Tanggung Jawab Negara Menurut Islam: Perlindungan Total untuk Anak Terlantar
NU Online · Rabu, 23 April 2025 | 13:00 WIB
Ahmad Maimun Nafis
Kolomnis
Anak terlantar merupakan bagian dari anggota masyarakat yang paling rentan dan membutuhkan perlindungan menyeluruh. Dalam perspektif fiqih Islam, negara tidak hanya memiliki wewenang, tetapi juga kewajiban untuk menjamin pemenuhan kebutuhan dasar mereka. Kewajiban ini bukan sekadar amanah moral, namun juga tanggung jawab syar'i yang berdiri di atas landasan nash-nash yang jelas dari khazanah hukum Islam.
1. Kewajiban Menyediakan Biaya Hidup
Salah satu bentuk tanggung jawab paling mendasar dari negara adalah menjamin keberlangsungan hidup anak-anak terlantar, khususnya ketika mereka tidak memiliki harta atau pihak keluarga yang menanggung. Ibnus Simnani menjelaskan:
وَنَفَقَةُ اللَّقِيطِ فِي بَيْتِ الْمَالِ، لِأَنَّهُ أَحَدُ فُقَرَاءِ الْمُسْلِمِينَ. وَإِنْ كَانَ مَعَهُ مَالٌ كَانَتْ نَفَقَتُهُ فِي مَالِهِ كَالْبَالِغِ
Artinya, "Biaya hidup anak terlantar (laqīṭ) menjadi tanggungan Baitul Mal, karena ia termasuk salah satu fakir miskin dari kalangan kaum Muslimin. Namun, jika ia memiliki harta, maka biaya hidupnya diambil dari hartanya sendiri, sebagaimana orang dewasa." (Raudhatul Qudhat wa Thariqin Najah, [Oman, Darul Furqan: 1984], jilid IV, halaman 1398).

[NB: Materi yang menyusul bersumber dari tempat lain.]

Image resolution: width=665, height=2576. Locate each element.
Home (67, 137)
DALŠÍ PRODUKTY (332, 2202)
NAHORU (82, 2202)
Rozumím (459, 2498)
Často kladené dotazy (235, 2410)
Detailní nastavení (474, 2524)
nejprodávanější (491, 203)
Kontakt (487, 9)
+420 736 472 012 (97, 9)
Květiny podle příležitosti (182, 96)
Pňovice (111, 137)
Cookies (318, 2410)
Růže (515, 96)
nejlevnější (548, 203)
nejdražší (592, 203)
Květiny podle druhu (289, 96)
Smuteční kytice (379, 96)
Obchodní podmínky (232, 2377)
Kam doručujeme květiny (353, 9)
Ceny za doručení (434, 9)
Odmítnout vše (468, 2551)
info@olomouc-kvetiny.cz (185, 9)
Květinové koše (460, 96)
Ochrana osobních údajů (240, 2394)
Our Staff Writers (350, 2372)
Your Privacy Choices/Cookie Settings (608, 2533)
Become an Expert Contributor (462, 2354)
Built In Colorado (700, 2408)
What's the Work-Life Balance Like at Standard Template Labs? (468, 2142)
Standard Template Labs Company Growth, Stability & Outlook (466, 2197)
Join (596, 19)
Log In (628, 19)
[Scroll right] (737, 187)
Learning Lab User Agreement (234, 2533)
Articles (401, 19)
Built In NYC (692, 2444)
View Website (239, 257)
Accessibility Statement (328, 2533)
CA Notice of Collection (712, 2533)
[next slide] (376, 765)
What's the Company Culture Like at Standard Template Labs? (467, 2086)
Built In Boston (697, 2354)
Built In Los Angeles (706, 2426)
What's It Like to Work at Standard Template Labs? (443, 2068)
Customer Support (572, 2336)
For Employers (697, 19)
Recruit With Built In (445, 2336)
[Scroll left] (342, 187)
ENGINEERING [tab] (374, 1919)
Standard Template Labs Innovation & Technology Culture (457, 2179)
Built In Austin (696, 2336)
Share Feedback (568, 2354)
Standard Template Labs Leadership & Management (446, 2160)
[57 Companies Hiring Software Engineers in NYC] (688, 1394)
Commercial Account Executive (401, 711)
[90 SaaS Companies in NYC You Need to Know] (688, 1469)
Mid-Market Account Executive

Argumentasi ini menunjukkan bahwa anak terlantar termasuk golongan yang berhak atas dana sosial negara. Negara tidak boleh menunda ataupun mengabaikan pengalokasian anggaran untuk mereka, karena kelalaian dalam hal ini termasuk bentuk pembiaran terhadap jiwa manusia yang lemah dan tidak berdaya.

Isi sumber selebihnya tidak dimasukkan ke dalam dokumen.